Officers found Maria Florinda Rios Perez De Velasquez, aged 32, dead just before 7am on the front porch of a residence in a suburban town, an area of approximately 10,000 residents outside Indianapolis.
She belonged to a cleaning team that had gone to the incorrect house, police stated in an official release.
Authorities have not publicly identified the person who fired, but police submitted the results from the probe to Kent Eastwood, the local district attorney, on Friday.
The incident will focus on Indiana’s self-defense statutes, which permit residents to use lethal force to prevent what they reasonably believe is an unlawful intrusion into their home.

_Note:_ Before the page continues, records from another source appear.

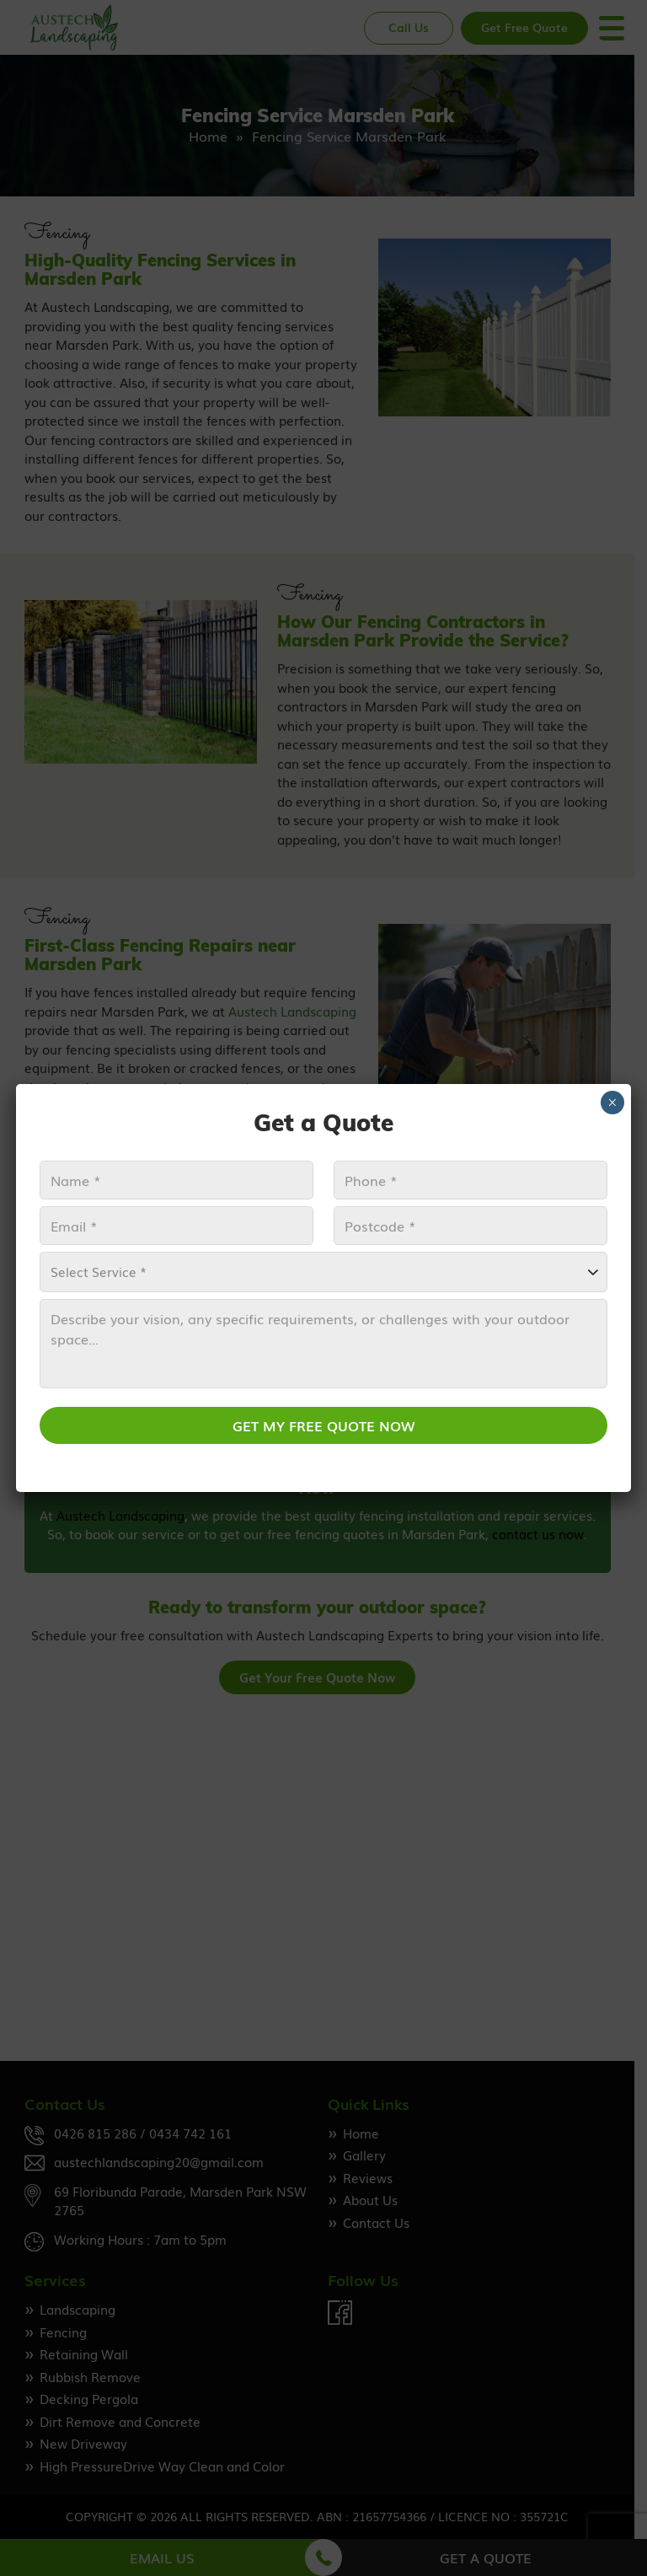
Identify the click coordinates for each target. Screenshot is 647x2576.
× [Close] (612, 1102)
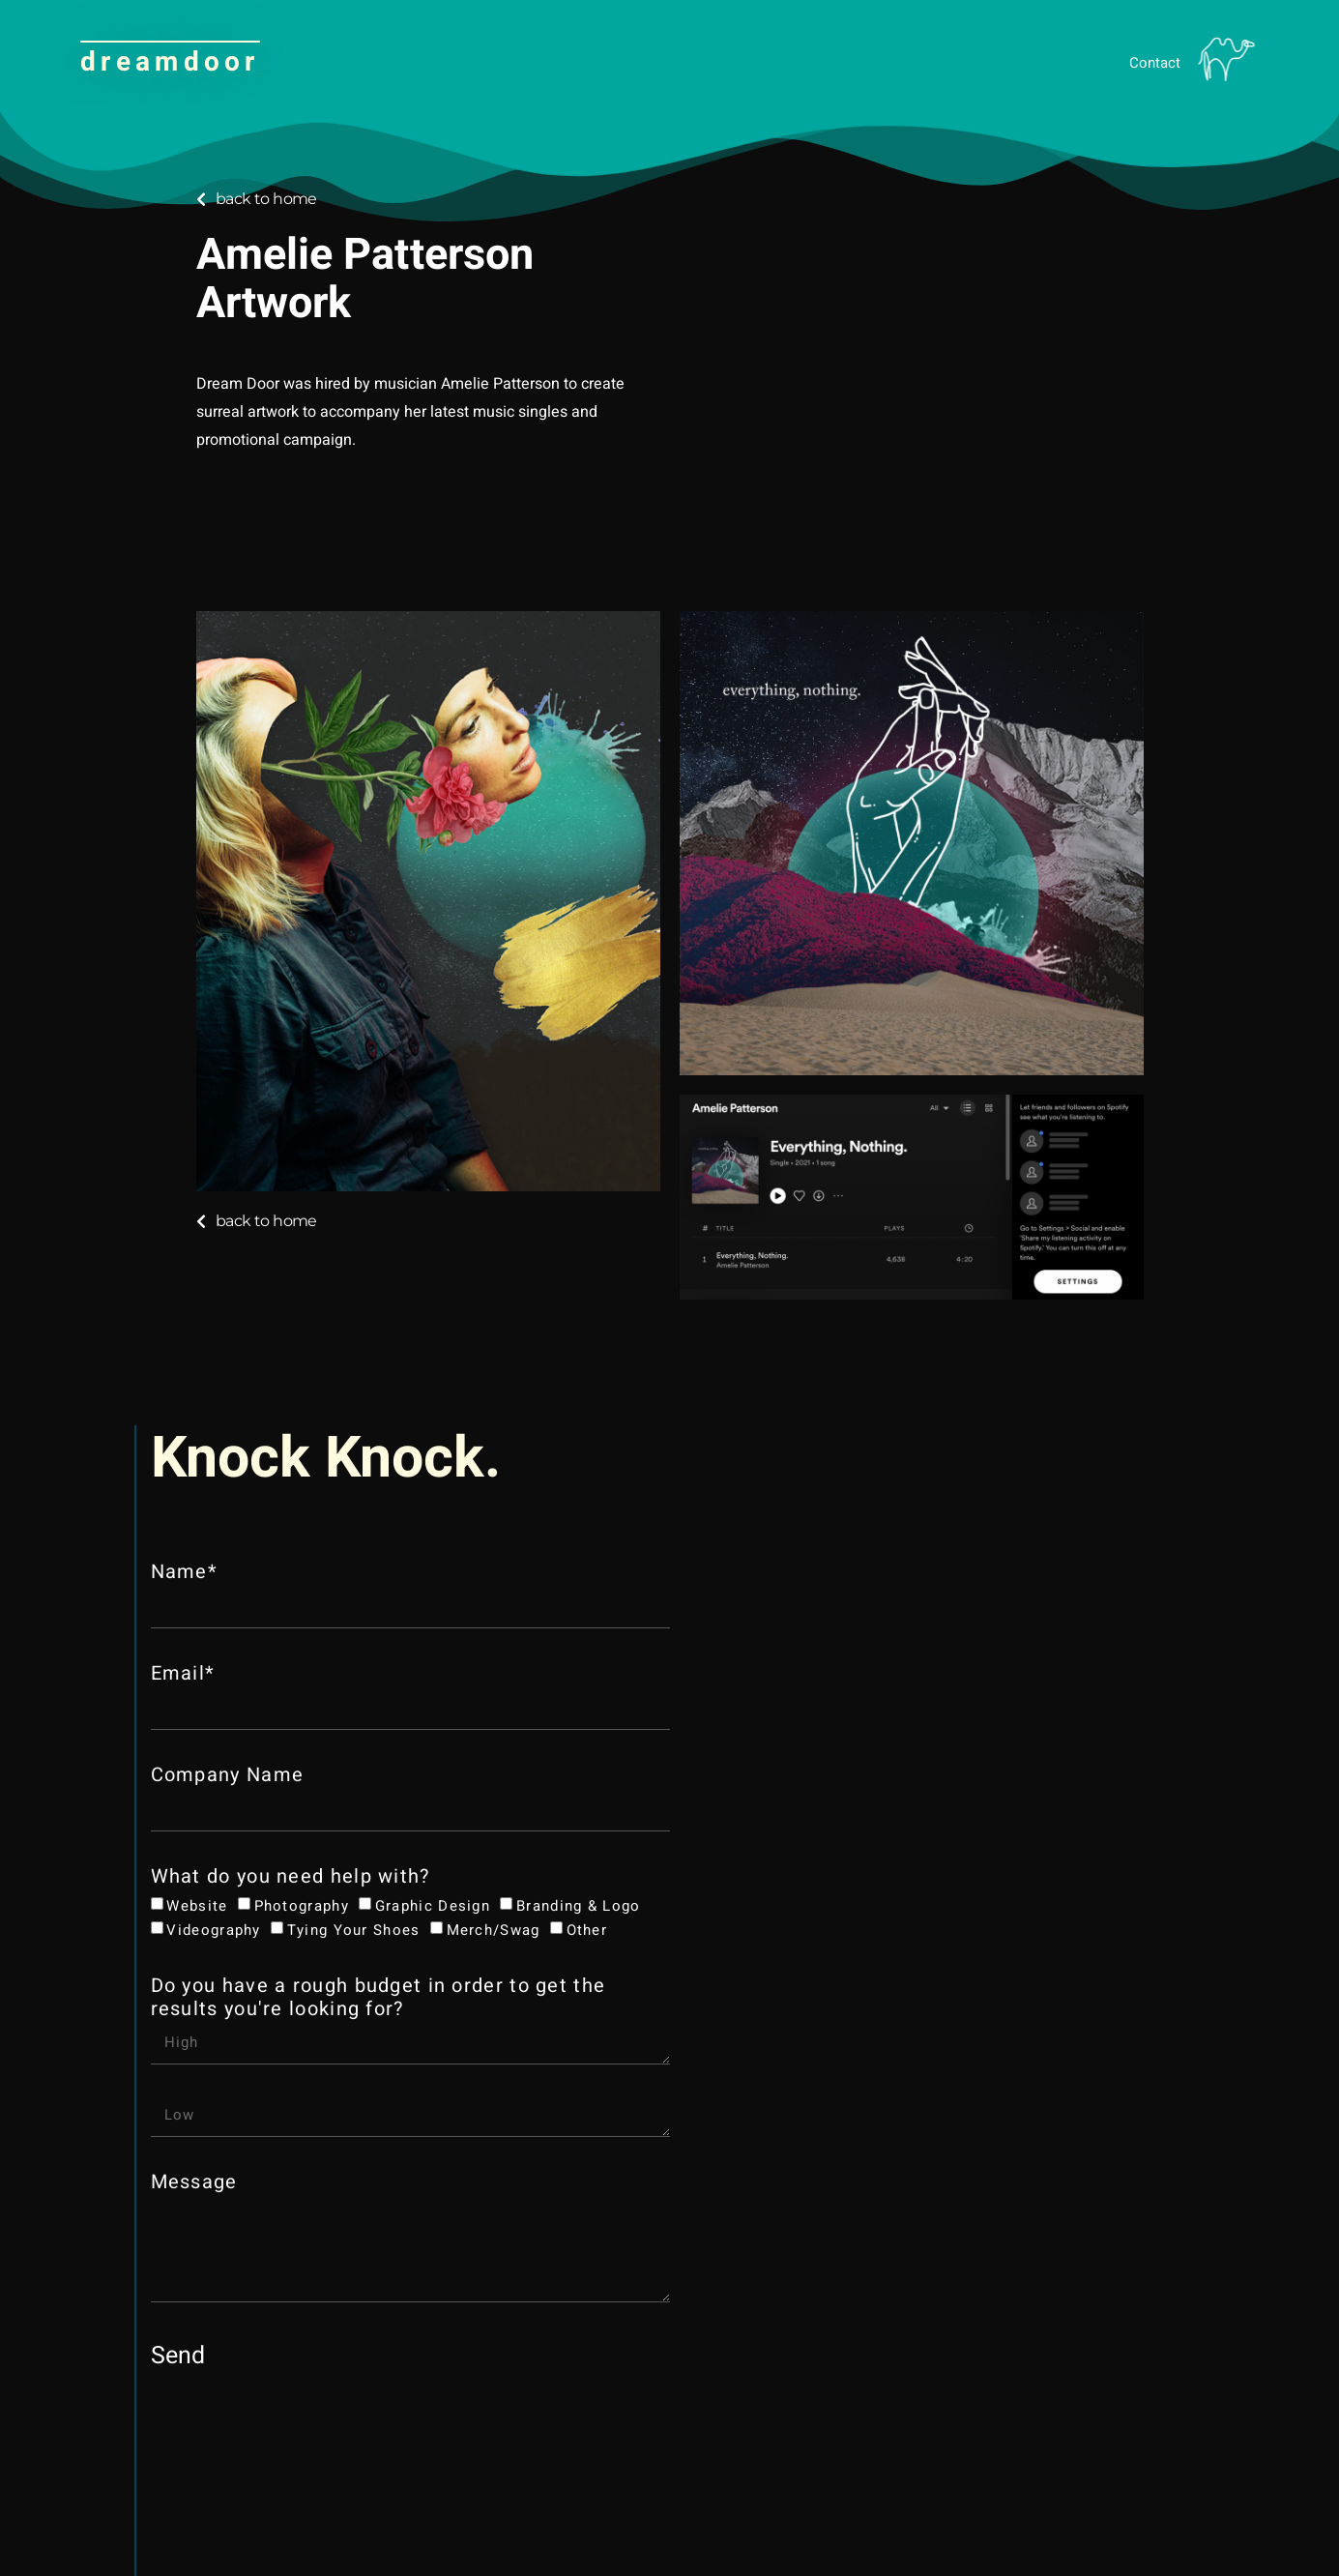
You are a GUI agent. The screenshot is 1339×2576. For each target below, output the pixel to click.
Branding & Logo (578, 1906)
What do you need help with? (290, 1877)
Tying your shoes (354, 1929)
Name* (184, 1573)
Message (194, 2183)
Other (587, 1929)
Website (196, 1906)
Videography (213, 1929)
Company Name (228, 1776)
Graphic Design (432, 1906)
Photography (301, 1906)
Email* (183, 1674)
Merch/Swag (493, 1929)
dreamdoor (170, 62)
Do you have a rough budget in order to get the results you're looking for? (378, 1999)
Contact (1154, 62)
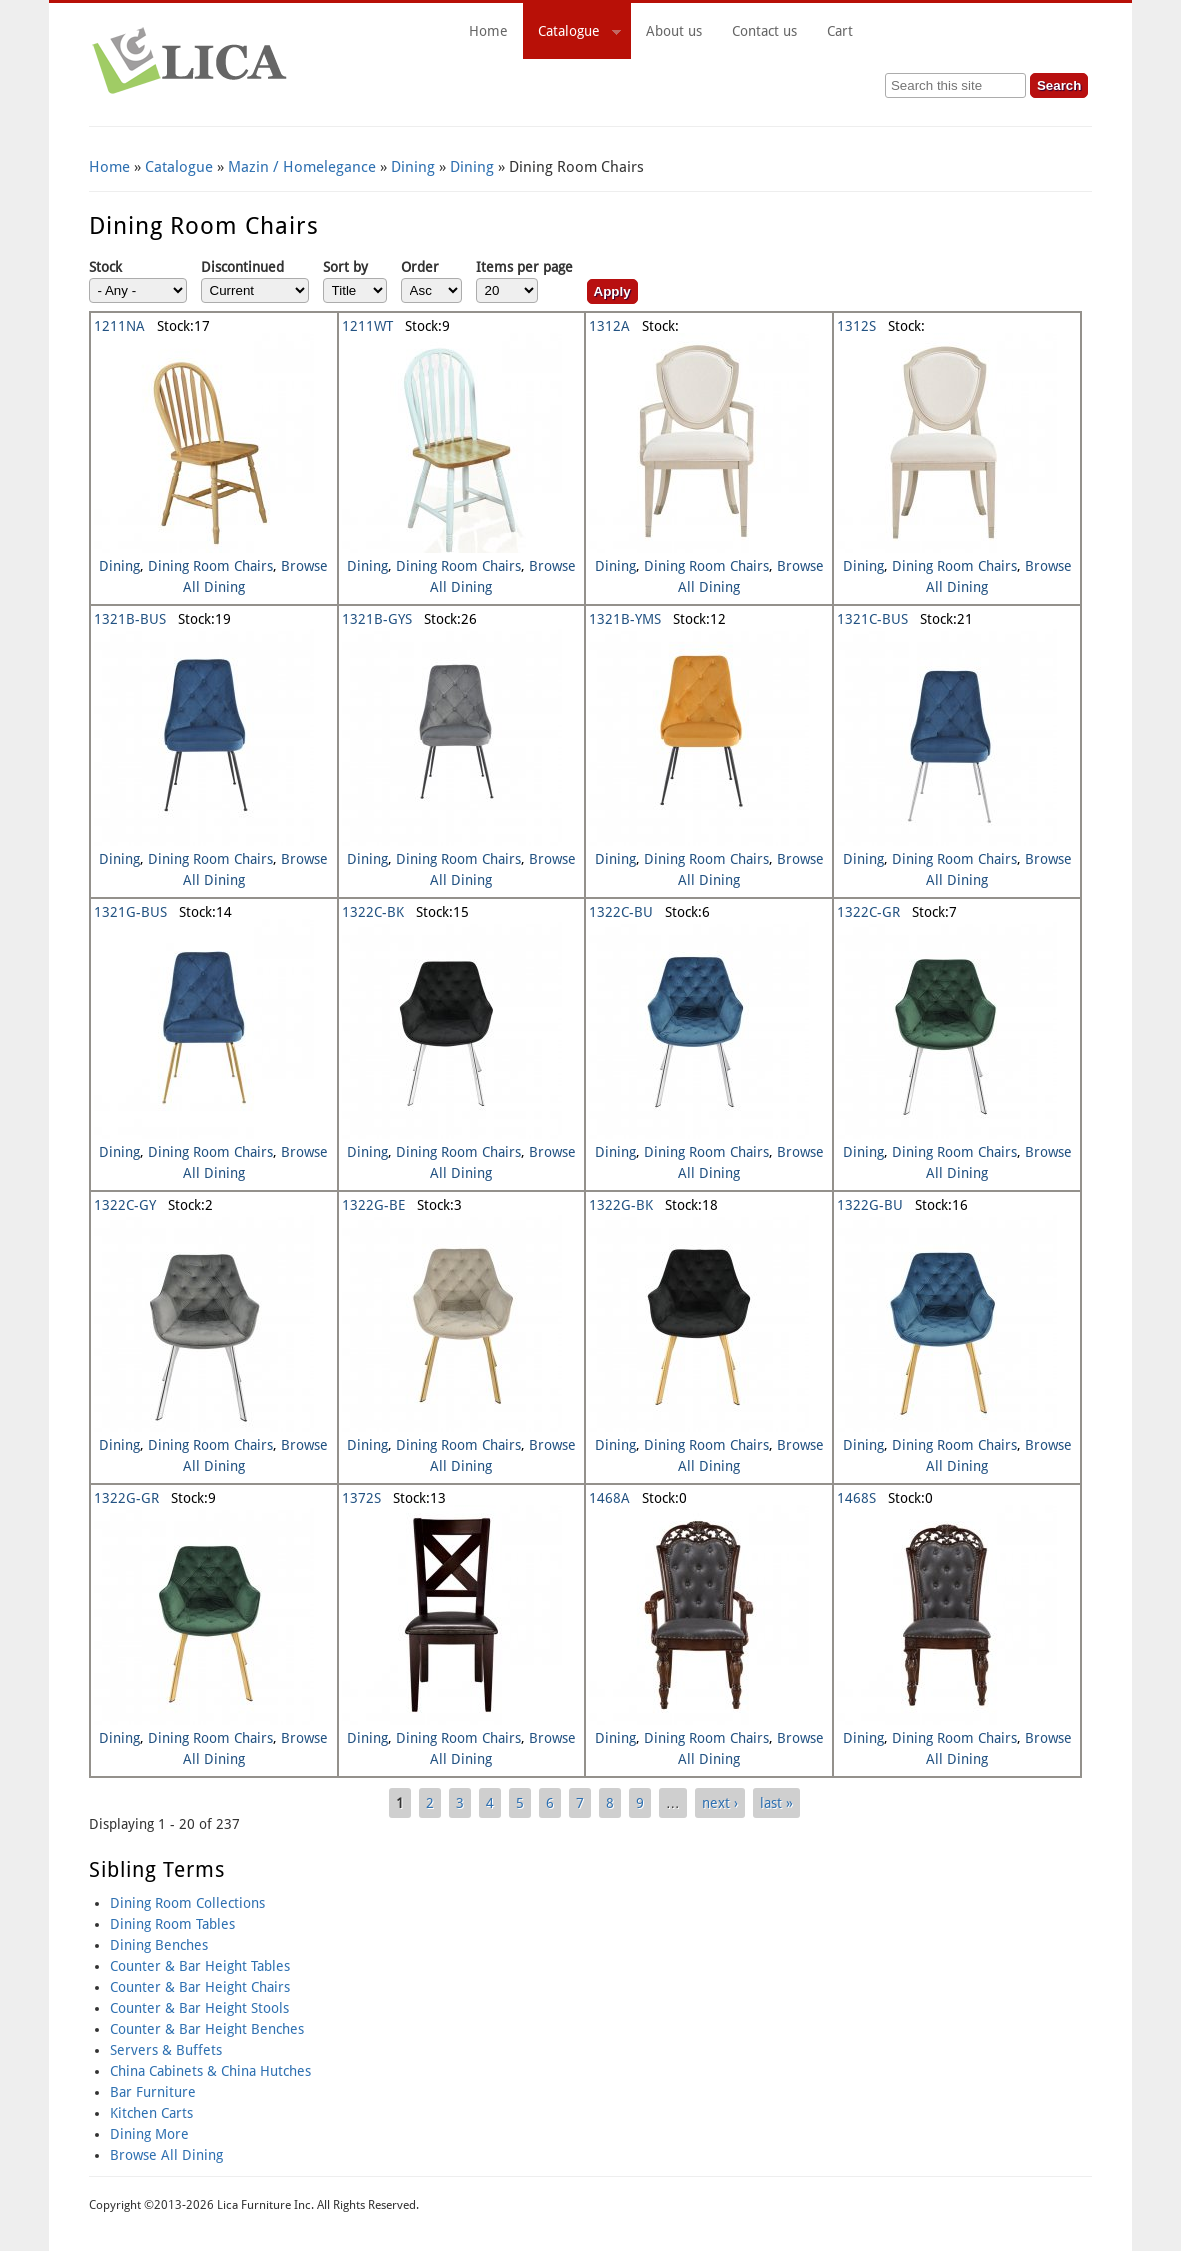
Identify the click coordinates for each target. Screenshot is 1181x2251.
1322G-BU (870, 1205)
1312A (609, 326)
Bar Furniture (153, 2092)
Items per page (524, 267)
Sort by (345, 267)
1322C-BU (621, 912)
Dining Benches (159, 1945)
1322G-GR (126, 1498)
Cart (952, 31)
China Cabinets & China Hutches (210, 2071)
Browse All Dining (166, 2155)
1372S (361, 1498)
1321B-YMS (625, 619)
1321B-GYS (377, 619)
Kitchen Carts (151, 2113)
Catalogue (572, 34)
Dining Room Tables (172, 1924)
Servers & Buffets (166, 2050)
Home (488, 31)
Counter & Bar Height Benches (207, 2029)
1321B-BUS (130, 619)
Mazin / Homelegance (302, 167)
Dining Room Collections (187, 1903)
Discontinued (242, 267)
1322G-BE (373, 1205)
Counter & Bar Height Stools (199, 2008)
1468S (856, 1498)
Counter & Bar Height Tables (200, 1966)
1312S (856, 326)
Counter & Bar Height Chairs (200, 1987)
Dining (413, 167)
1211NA (119, 326)
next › (720, 1803)
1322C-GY (125, 1205)
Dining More (149, 2134)
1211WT (367, 326)
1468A (609, 1498)
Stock (105, 267)
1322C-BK (373, 912)
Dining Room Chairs (210, 566)
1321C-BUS (872, 619)
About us (674, 31)
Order (420, 267)
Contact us (764, 31)
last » (776, 1803)
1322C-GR (868, 912)
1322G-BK (621, 1205)
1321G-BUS (130, 912)
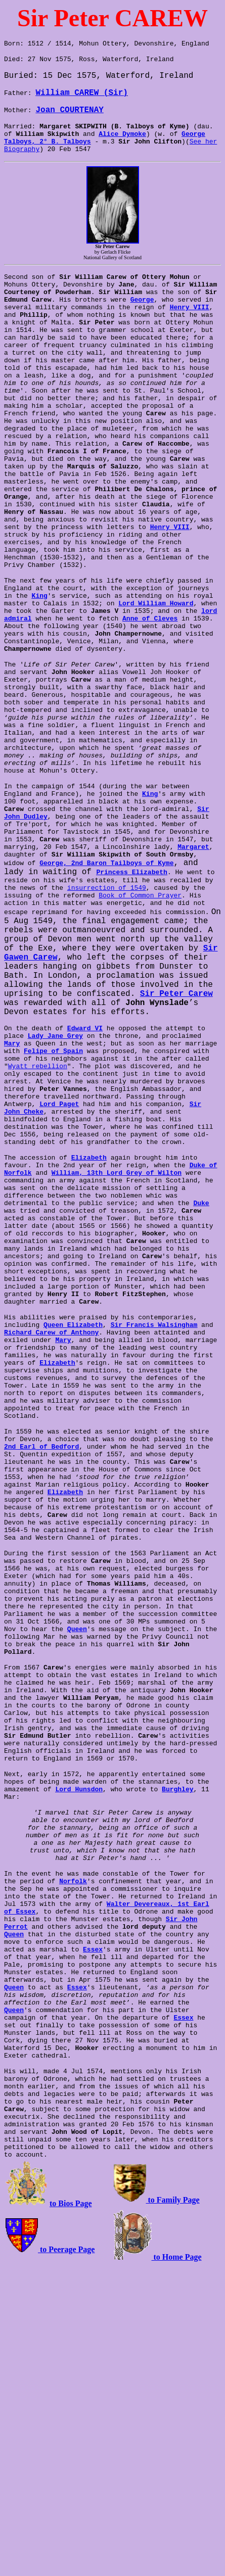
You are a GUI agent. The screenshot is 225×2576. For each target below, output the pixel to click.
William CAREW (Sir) (81, 96)
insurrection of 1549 (43, 1004)
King (27, 659)
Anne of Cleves (149, 687)
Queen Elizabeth (73, 1501)
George (142, 315)
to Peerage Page (66, 2554)
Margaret (126, 958)
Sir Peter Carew (132, 1113)
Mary (12, 1167)
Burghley (177, 2034)
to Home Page (177, 2561)
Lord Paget (23, 1240)
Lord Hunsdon (79, 2034)
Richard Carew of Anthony (51, 1510)
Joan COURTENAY (69, 114)
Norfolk (57, 2141)
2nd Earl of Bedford (41, 1637)
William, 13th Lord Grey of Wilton (117, 1320)
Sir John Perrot (156, 2186)
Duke (201, 1357)
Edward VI (85, 1149)
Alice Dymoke (122, 140)
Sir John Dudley (171, 912)
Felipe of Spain (53, 1176)
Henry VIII (189, 324)
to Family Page (173, 2504)
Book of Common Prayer (80, 1013)
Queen (61, 1854)
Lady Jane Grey (55, 1158)
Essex (14, 2223)
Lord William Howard (155, 669)
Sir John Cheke (181, 1240)
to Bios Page (71, 2508)
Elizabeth (89, 1302)
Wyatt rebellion (37, 1194)
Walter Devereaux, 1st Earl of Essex (140, 2168)
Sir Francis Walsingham (154, 1501)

However the shooting has shocked many. The victim’s spouse, her husband, told WRTV that he was standing with her at the home’s entrance but was unaware she had been hit until she fell into his arms, bleeding. On a fundraising page, her sibling said that she was a mother of four.
Thirty-one states have comparable statutes like Indiana’s on the books, according to the National Conference of State Legislatures.
In comparable incidents elsewhere, authorities have filed criminal charges against people who opened fire outside their homes, including a guilty plea by an 86-year-old man who fired at Ralph Yarl when the teen came to his door accidentally. In New York, a man was convicted of homicide for fatally shooting a woman inside a car who entered his property by mistake.
The incident highlights continuing discussions surrounding self-defense laws and their application in everyday situations.